Records excerpted from a collection:
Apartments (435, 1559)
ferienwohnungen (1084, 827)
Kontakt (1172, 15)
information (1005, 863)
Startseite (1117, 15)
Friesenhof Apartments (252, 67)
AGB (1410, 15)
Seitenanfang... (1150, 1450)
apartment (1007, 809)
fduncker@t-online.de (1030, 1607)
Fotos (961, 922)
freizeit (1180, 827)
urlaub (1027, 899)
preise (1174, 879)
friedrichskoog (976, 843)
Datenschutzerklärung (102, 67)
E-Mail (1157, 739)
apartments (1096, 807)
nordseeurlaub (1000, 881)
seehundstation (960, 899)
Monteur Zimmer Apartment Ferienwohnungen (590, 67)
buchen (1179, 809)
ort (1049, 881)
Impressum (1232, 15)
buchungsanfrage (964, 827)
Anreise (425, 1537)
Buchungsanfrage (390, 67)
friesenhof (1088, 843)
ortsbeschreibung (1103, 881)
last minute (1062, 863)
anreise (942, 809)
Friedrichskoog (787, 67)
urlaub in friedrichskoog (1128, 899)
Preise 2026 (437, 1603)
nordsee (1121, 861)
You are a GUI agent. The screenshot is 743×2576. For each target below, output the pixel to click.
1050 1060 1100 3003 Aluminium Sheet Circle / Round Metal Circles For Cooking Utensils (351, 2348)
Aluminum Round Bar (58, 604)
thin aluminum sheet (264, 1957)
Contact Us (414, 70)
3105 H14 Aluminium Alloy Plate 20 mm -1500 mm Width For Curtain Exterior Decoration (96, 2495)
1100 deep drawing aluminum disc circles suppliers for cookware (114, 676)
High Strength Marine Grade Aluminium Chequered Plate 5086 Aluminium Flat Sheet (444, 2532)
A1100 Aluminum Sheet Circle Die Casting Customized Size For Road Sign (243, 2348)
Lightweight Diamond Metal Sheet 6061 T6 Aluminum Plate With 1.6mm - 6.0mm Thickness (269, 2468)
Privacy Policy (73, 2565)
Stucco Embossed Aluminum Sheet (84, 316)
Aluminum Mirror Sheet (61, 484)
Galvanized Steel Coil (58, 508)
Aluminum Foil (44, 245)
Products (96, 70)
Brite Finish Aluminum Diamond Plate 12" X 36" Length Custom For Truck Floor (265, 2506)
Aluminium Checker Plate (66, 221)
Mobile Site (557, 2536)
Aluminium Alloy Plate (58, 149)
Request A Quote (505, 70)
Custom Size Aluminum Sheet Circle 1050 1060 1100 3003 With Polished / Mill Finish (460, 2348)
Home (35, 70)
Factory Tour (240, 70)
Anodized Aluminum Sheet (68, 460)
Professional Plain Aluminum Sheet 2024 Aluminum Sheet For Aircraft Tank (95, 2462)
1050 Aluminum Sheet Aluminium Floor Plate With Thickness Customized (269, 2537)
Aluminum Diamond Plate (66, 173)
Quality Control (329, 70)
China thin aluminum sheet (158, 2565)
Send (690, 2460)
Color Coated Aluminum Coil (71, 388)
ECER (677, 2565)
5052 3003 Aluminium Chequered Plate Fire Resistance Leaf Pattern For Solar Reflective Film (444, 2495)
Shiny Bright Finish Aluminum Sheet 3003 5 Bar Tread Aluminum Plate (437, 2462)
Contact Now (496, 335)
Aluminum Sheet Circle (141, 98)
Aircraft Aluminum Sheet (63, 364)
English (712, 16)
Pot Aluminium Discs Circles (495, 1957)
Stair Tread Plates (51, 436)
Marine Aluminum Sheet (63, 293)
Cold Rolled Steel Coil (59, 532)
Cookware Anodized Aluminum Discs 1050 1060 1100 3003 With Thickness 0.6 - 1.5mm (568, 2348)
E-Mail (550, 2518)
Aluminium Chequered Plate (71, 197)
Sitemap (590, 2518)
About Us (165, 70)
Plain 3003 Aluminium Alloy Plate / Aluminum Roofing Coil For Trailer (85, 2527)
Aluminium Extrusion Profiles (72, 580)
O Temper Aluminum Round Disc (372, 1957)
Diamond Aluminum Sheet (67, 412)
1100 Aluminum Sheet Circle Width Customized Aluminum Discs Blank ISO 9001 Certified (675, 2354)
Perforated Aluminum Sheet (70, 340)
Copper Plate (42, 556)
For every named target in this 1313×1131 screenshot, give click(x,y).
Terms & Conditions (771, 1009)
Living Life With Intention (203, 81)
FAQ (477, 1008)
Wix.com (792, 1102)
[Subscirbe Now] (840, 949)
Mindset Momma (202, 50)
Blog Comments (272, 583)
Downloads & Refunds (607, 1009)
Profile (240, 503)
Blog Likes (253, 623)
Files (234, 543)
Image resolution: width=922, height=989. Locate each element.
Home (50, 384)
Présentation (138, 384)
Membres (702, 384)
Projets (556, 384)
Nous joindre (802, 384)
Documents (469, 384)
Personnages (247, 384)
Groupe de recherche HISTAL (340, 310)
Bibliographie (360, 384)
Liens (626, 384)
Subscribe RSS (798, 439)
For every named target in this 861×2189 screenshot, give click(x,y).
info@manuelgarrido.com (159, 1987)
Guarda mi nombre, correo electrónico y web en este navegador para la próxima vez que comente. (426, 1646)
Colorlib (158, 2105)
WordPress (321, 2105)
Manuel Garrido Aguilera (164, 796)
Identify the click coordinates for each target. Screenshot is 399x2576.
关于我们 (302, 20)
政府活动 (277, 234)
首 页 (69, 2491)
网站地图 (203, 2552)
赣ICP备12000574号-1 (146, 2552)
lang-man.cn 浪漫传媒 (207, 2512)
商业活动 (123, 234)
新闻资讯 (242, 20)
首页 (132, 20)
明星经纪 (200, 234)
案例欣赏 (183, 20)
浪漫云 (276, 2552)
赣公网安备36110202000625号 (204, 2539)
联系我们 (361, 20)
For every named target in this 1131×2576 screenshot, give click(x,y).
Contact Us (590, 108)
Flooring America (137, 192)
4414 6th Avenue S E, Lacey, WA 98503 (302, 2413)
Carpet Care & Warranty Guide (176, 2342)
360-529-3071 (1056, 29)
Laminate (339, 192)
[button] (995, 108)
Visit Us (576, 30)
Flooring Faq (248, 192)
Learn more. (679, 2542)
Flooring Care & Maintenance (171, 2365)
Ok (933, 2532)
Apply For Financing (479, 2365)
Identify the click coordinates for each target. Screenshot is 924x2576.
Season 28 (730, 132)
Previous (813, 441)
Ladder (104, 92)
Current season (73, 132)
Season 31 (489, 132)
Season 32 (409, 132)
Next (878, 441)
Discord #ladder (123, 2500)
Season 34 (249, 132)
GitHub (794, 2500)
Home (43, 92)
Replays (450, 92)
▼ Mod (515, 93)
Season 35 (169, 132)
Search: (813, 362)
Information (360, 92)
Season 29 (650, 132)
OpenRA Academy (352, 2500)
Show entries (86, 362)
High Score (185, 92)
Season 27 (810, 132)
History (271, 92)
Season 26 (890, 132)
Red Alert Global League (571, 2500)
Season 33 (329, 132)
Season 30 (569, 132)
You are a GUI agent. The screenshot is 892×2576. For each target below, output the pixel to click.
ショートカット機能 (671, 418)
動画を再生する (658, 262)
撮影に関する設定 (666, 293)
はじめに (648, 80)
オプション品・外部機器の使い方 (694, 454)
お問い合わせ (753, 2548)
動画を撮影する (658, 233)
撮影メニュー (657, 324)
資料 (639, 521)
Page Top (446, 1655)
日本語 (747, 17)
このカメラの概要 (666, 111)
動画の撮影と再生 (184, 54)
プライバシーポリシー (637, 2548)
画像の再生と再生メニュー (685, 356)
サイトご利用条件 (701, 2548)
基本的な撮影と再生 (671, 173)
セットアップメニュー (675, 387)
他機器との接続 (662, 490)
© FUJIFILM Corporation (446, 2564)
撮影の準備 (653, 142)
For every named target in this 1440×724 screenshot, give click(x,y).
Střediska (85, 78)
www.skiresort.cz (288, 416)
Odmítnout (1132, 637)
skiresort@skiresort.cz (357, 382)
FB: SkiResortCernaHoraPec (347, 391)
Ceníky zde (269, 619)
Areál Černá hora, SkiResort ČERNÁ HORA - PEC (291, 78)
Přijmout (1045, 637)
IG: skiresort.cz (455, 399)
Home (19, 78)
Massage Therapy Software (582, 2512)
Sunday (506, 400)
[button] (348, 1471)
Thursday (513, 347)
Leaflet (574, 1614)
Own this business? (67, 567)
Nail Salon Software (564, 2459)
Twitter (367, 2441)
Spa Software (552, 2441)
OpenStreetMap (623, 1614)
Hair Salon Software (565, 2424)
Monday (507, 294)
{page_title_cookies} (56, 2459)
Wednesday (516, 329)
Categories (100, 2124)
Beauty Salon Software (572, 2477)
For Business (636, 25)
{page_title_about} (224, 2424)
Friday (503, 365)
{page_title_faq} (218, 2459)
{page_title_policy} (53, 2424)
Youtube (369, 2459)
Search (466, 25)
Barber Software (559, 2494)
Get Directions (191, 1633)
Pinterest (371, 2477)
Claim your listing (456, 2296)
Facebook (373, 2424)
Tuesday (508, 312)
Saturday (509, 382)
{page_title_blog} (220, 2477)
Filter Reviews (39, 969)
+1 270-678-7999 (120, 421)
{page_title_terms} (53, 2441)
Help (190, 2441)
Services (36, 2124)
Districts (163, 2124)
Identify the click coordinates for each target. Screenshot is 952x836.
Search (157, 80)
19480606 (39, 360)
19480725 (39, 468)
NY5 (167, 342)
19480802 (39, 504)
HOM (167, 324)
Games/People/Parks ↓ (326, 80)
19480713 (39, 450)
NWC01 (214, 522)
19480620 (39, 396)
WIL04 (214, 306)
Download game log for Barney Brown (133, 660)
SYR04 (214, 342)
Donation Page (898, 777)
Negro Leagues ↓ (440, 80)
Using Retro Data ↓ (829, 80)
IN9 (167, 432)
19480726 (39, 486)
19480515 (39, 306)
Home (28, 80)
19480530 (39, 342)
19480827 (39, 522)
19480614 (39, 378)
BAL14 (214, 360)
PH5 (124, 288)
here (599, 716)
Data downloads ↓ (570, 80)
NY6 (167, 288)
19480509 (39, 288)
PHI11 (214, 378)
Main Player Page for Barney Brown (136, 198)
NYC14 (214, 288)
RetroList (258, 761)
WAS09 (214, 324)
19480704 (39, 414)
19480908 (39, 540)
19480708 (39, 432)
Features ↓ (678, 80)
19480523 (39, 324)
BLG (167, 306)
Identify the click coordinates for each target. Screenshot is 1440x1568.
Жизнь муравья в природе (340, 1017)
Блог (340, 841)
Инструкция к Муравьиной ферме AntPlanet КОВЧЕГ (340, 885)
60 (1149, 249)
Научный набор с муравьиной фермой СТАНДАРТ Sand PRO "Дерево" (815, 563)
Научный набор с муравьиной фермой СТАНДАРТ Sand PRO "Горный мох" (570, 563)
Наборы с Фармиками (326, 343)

**Stated task**
Reproduce the listing from the line with "网站地图 (203, 2552)" up to and including the line with "Page Top (446, 1655)". Copy the request lines unchanged, multiply every answer coordinate by 1.75 (round to whole numbers, halves up), and output only those lines.

**Written response**
网站地图 (355, 4466)
赣ICP备12000574号-1 (256, 4466)
lang-man.cn 浪漫传媒 (362, 4396)
商业活动 (215, 410)
新闻资讯 (424, 35)
首页 (231, 35)
明星经纪 (350, 410)
案例欣赏 (320, 35)
浪漫云 (483, 4466)
赣公网安备36110202000625号 (357, 4443)
联系我们 (632, 35)
For every named target in this 1131×2576 screenshot, give click(x,y).
Contact Us (1033, 189)
Flooring America (240, 336)
4414 6th Avenue S E, Lacey, WA 98503 (529, 4223)
Carpet Care & Warranty Guide (308, 4099)
360-529-3071 (1848, 51)
Laminate (593, 336)
[button] (1741, 189)
Visit Us (1008, 53)
Flooring Faq (434, 336)
Learn more. (1188, 4449)
Flooring Care & Maintenance (299, 4139)
Ok (1633, 4431)
Apply For Financing (838, 4139)
Identify the click coordinates for each target. Screenshot is 924x2576.
Season 28 (1278, 231)
Previous (1423, 772)
Ladder (182, 161)
Current season (128, 231)
Season 31 (856, 231)
Season 32 (716, 231)
Next (1537, 772)
Discord #ladder (215, 4375)
Season 34 (436, 231)
GitHub (1390, 4375)
Home (75, 161)
Replays (788, 161)
▼ Mod (901, 163)
Season 35 (296, 231)
Search: (1423, 634)
Information (630, 161)
Season 29 (1138, 231)
OpenRA Academy (616, 4375)
Show entries (151, 634)
High Score (324, 161)
Season 27 (1418, 231)
History (474, 161)
Season 26 (1558, 231)
Red Alert Global League (999, 4375)
Season 33 (576, 231)
Season 30 (996, 231)
You are a GUI agent. The screenshot is 892×2576. For each target below, output the pixel to click.
ショートカット機能 (1174, 732)
動画を再生する (1152, 459)
撮影に関する設定 (1166, 513)
はじめに (1134, 140)
オプション品・外部機器の使い方 (1215, 795)
お問い合わせ (1318, 4459)
動画を撮影する (1152, 408)
撮影メニュー (1150, 567)
資料 (1118, 912)
Page Top (781, 2896)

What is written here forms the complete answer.